* **Exercise requirements**: Turn the rows below into a numbered list, one line per item, leaving out any blank lines.
━━━━━━━━━━━━━━━━━━━━━━━━━━━━━━
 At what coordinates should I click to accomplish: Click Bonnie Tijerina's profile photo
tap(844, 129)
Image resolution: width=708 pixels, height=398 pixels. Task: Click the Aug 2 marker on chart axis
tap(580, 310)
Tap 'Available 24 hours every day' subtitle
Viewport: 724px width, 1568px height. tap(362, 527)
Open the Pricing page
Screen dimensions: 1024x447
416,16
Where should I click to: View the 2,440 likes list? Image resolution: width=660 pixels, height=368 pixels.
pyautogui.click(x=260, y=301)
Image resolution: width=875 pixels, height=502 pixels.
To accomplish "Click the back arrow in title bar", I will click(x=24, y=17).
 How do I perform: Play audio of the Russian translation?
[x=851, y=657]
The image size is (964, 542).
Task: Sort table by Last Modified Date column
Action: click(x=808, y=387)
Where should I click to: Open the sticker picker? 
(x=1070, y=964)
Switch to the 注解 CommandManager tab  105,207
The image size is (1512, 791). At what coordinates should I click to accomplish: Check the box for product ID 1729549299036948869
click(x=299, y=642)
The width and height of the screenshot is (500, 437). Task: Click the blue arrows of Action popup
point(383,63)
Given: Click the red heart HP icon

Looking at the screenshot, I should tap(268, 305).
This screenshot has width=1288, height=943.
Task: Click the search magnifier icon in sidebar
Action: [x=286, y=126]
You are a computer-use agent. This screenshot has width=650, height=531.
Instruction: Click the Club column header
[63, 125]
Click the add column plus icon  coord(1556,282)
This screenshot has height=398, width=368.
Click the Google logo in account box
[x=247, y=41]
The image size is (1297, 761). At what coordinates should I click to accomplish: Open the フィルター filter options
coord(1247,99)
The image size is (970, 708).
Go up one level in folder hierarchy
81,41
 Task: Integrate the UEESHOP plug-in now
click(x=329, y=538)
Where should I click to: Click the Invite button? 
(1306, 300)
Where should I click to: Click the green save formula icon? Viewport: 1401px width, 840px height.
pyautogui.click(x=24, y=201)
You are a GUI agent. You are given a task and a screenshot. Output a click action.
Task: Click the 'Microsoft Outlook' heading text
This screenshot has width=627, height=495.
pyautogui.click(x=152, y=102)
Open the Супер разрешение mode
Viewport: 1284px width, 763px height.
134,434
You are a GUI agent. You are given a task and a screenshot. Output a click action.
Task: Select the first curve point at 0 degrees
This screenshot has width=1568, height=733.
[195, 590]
━━━━━━━━━━━━━━━━━━━━━━━━━━━━━━
* **Answer for the task**:
1.  At what coordinates should I click to accomplish: Click Bonnie Tijerina's profile photo
2. tap(844, 129)
3. Image resolution: width=708 pixels, height=398 pixels. Task: Click the Aug 2 marker on chart axis
4. tap(580, 310)
5. Tap 'Available 24 hours every day' subtitle
6. Viewport: 724px width, 1568px height. tap(362, 527)
7. Open the Pricing page
8. Screen dimensions: 1024x447
9. 416,16
10. Where should I click to: View the 2,440 likes list? Image resolution: width=660 pixels, height=368 pixels.
11. pyautogui.click(x=260, y=301)
12. Image resolution: width=875 pixels, height=502 pixels.
13. To accomplish "Click the back arrow in title bar", I will click(x=24, y=17).
14.  How do I perform: Play audio of the Russian translation?
15. [x=851, y=657]
16. The image size is (964, 542).
17. Task: Sort table by Last Modified Date column
18. Action: click(x=808, y=387)
19. Where should I click to: Open the sticker picker? 
20. (x=1070, y=964)
21. Switch to the 注解 CommandManager tab  105,207
22. The image size is (1512, 791). At what coordinates should I click to accomplish: Check the box for product ID 1729549299036948869
23. click(x=299, y=642)
24. The width and height of the screenshot is (500, 437). Task: Click the blue arrows of Action popup
25. point(383,63)
26. Given: Click the red heart HP icon
27. Looking at the screenshot, I should tap(268, 305).
28. This screenshot has width=1288, height=943.
29. Task: Click the search magnifier icon in sidebar
30. Action: [x=286, y=126]
31. You are a computer-use agent. This screenshot has width=650, height=531.
32. Instruction: Click the Club column header
33. [63, 125]
34. Click the add column plus icon  coord(1556,282)
35. This screenshot has height=398, width=368.
36. Click the Google logo in account box
37. [x=247, y=41]
38. The image size is (1297, 761). At what coordinates should I click to accomplish: Open the フィルター filter options
39. coord(1247,99)
40. The image size is (970, 708).
41. Go up one level in folder hierarchy
42. 81,41
43.  Task: Integrate the UEESHOP plug-in now
44. click(x=329, y=538)
45. Where should I click to: Click the Invite button? 
46. (1306, 300)
47. Where should I click to: Click the green save formula icon? Viewport: 1401px width, 840px height.
48. pyautogui.click(x=24, y=201)
49. You are a GUI agent. You are given a task and a screenshot. Output a click action.
50. Task: Click the 'Microsoft Outlook' heading text
51. This screenshot has width=627, height=495.
52. pyautogui.click(x=152, y=102)
53. Open the Супер разрешение mode
54. Viewport: 1284px width, 763px height.
55. 134,434
56. You are a GUI agent. You are given a task and a screenshot. Output a click action.
57. Task: Select the first curve point at 0 degrees
58. This screenshot has width=1568, height=733.
59. [195, 590]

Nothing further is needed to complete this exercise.